The Unending Violence Against Women In Pakistan: When Will There Be Justice?
Trigger warning: this article contains disturbing details of sexual and other violent crimes
There is no denying the fact that Pakistan is becoming an increasingly unsafe place for women, regardless of their class or other social statuses. The news of the motorway incident of last week is heart-wrenching to say the least, and yet it has not been the only one of its kind in far too many years now. The remarks by Lahore CCPO did nothing to help. Echoing the almost typical male mentality in Pakistan, he opined that the victim should not have traveled at such late hours, and that if it was really that important for her, she should have gone out in the company of a male. Thankfully, a huge segment of the population called the CCPO out over his victim-blaming and refused to buy his explanation of the horrible incident.
Almost eighteen years ago, in 2002, the case of Mukhtaran Mai – a gang-rape survivor from Muzaffargarh – came to light and sent shockwaves around the world. She courageously spoke about the incident and demanded justice. Her call for justice was not just for herself, but for every woman who has ever had to suffer such a terrible fate at the hands of an egregious man or men. Yet, even out of the fourteen men who were accused in the case, only a few were convicted. Justice proved to be elusive for her, but she kept up her fight. Her courage and relentless efforts were noted internationally and in 2015 she was named “woman of the year” by a famous international magazine.
A similar case involved a thirteen-year-old schoolgirl who was kidnapped and gang-raped for four days in 2007. When she spoke up about the incident and demanded justice, the village elders accused her of bringing “dishonour” to her family. As she resolutely refused to be silenced and continued to demand justice with the help of her family, she even had to suffer the murder of her brother and the divorce of her sister. Still, the girl fought on, maintaining that powerful men from influential families in her village could get away with raping any woman. Even after thirteen years of enduring more than any human being should be made to suffer, the girl is still determined to obtain justice.
Between the years 2014 and 2019, at least five gang rape cases were reported in Layyah district alone. In the first case, in 2014, a twenty-year-old girl was kidnapped, gang-raped by three men and later found hanging from a tree in Nawan Kot. In another incident in 2019, an intermediate female student was gang-raped by her van driver and his friend. The culprits were arrested later. In the third incident, a girl and her male cousin were returning home after visiting a shrine when they were intercepted by four men. They took both of them in the forest nearby and sexually assaulted the girl. The assailants were later identified. In the same year, another woman from Fatehpur was held hostage on gunpoint and raped by two unidentified men in her own house. Later, they cut her hair and threw acid on her which resulted in several burns on her body. Finally, a visually impaired woman from Sultan Koh was picked up by a few men, under the guise of being helpers, and took her to an identified place where they sexually assaulted her.
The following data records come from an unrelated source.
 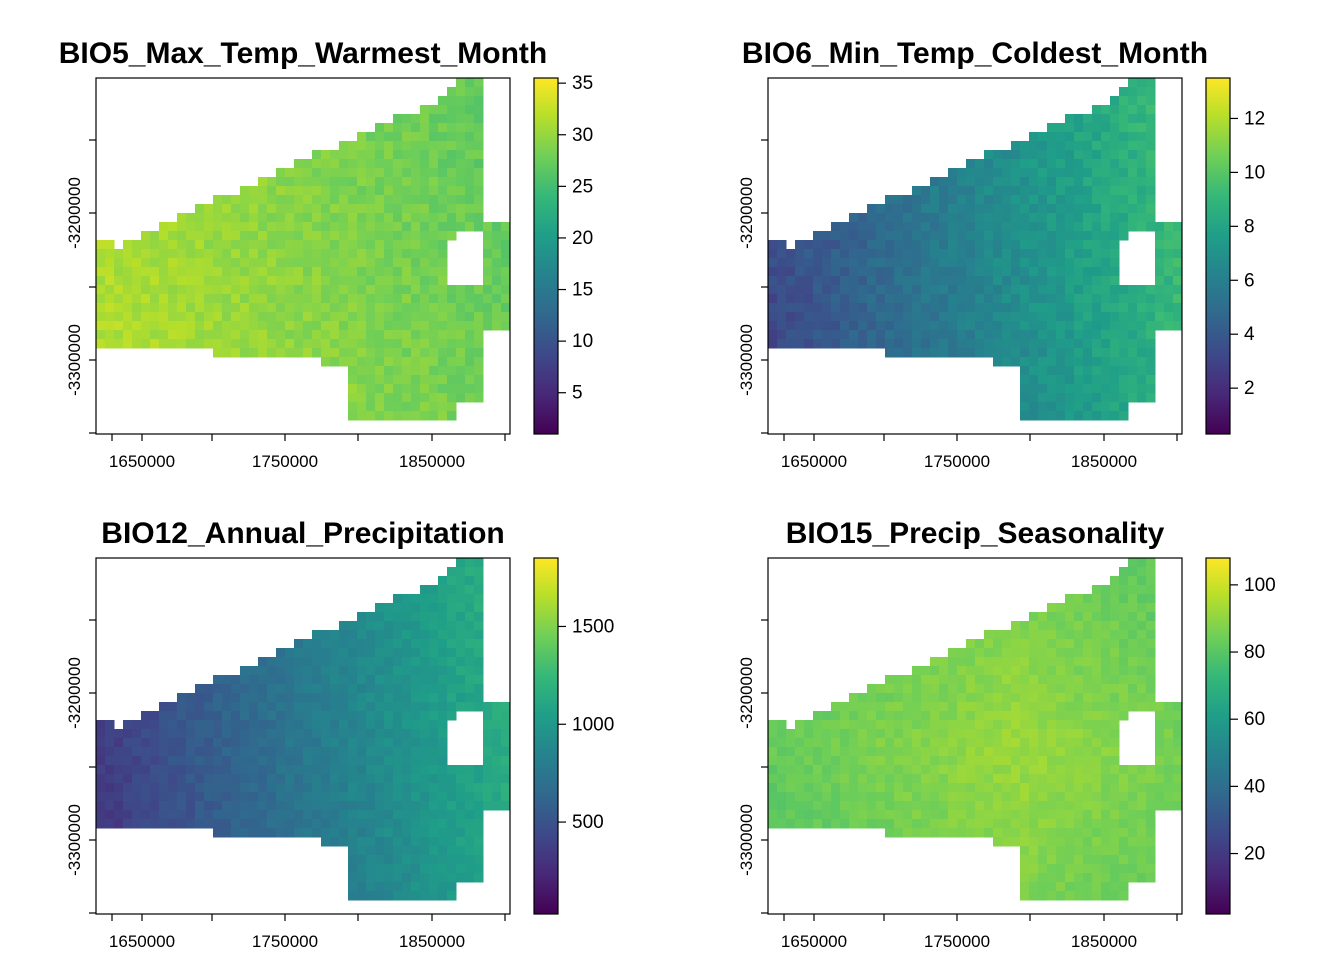 What do you see at coordinates (593, 626) in the screenshot?
I see `legend-tick-label: 1500` at bounding box center [593, 626].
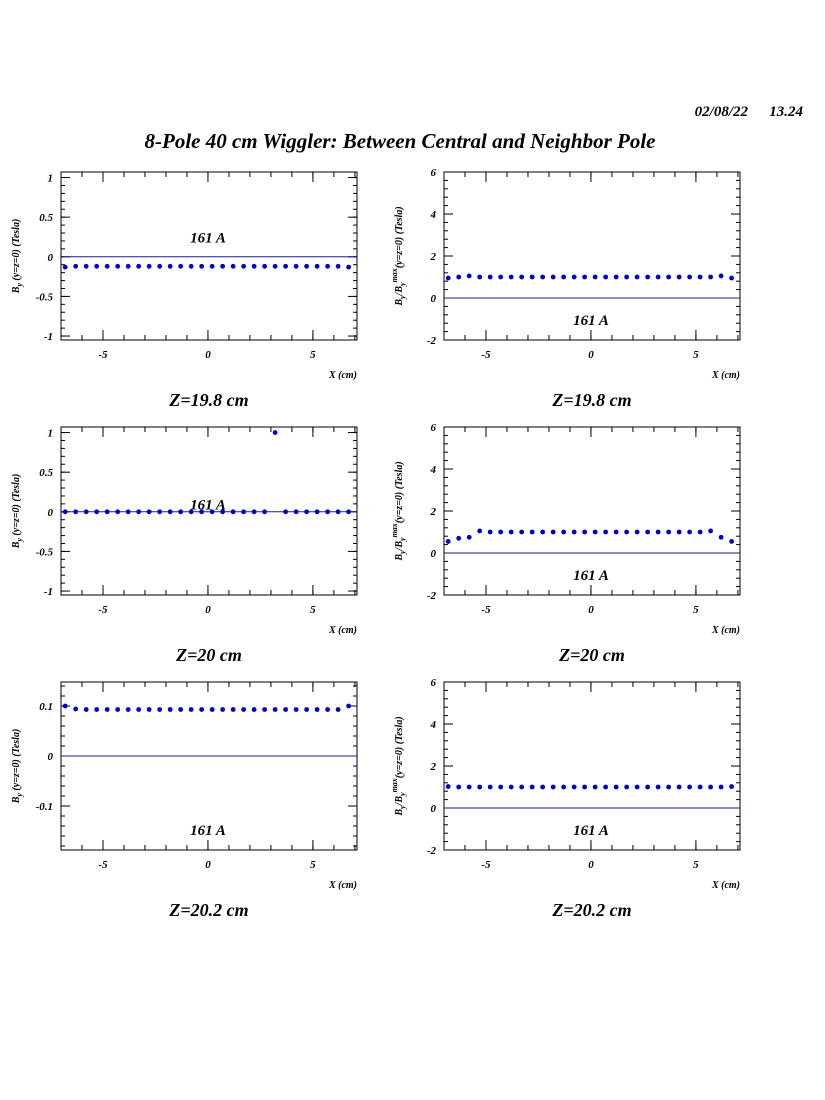 The width and height of the screenshot is (825, 1100). What do you see at coordinates (726, 886) in the screenshot?
I see `x-axis-label: X (cm)` at bounding box center [726, 886].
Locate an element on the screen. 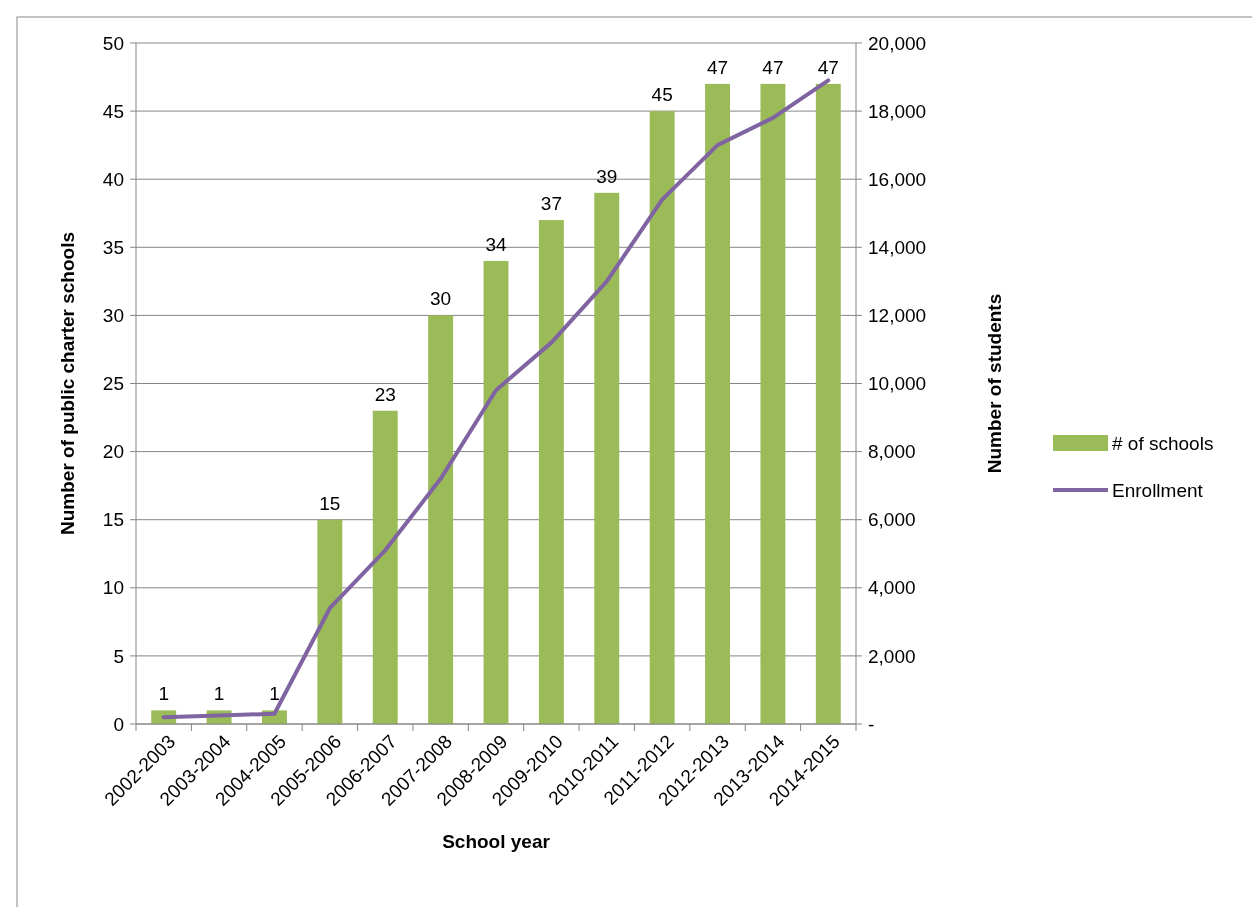  y-tick-label: 35 is located at coordinates (113, 247).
Four out of these five cases took place during the last year. These incidents are not only heart-wrenching but they also point toward an increase in culprits’ impunity. As per a 2018 report by the Human Rights Commission of Pakistan (HRCP), at least 875 incidents of sexual violence against women surfaced in that single year. This is just the tip of the iceberg as most women remain silent out of fear of losing relations and being alienated from society.
The need for taking effective measures to protect women in our society has never been more desperate, nor too the provision of swift and decisive justice. In 2019, the government of Pakistan had decided to set up more than 100 gender violence-based courts across the country to expedite the judiciary process in cases of rape, domestic abuse, sexual assault and harassment. We may only hope that with the latest incident on the M-11 motorway, which has the entire nation gripped in a frenzy and rage, this step will finally be executed on a war footing. We desperately hope we can come up with such a system that may act as both a deterrent and a swift arbiter of justice.